3. Add small lockers in lobby for residents
Putting lockers in a lobby is an important — and perhaps surprising — convenience that could help. People could use them for heavy coats or umbrellas or other items they might need outside, Maltz suggested.
Forgetting these things once you've already walked downstairs, for instance, can be tricky for those who have mobility challenges. "In some cases it can be a major obstacle to being active and going to the outside," he said. "This is also a device for perhaps becoming more friendly to one's neighbors."
4. Add a bookshelf in lobby for building-wide book sharing
Sharing books is a good device for developing commonality with neighbors and gives neighbors something to talk about, Maltz said.
"If you're all reading the same books you can talk to each other or have a sense of what you want to read," he said. "In any sort of emergency those can become important relationships."

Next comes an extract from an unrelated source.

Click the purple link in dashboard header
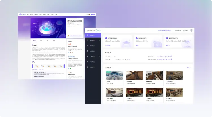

5. Add seats or resting places along stairs
Though this could be tricky to do in narrow corridors, architects suggested exploring ways to have places to rest, which could be a big help for older people walking two or three flights of stairs, Maltz said.
6. Explore the possibility of installing elevators
This is a major change for buildings, but could potentially work for certain brownstones with backyards, for instance, Maltz said.
7. Improve landscaping and places to gather outside
Giving seniors places to sit outside "and organizing them into a real place," Maltz said, fosters people leaving the house.
He suggested having tables and chairs with arms (to help people brace themselves when getting up and sitting down) that can be reached via ramps.
8. Improve interior communal spaces
Some buildings with large lobbies or large passageways on the ground level have the potential for being furnished with bookcases and coffee machines, for example, and lit for reading, to encourage people to come together, Maltz said.
"If there's a concierge in the building, he or she can serve as a catalyst to encourage conversation," Maltz added.
9. Create localized community care centers
The architects discussed the possibility of housing some basic health services in the ground floor or basement of buildings that could be used by residents or others in the community, Maltz said.
10. Optimize elevators
Make sure elevators can operate at all times, with back-up systems in case of electrical outages, Maltz said.
11. Encourage co-housing units
Combining some individual apartments could provide social and economic benefits for residents, especially those with healthcare needs, the committee said.
"This is tricky because a lot of seniors may not want to move and you don't want to force them," Maltz said, noting the controversial proposal to downsize seniors living in large public housing units. "But co-housing is a nice idea. It has the advantage of preventing isolation or diminishing it significantly."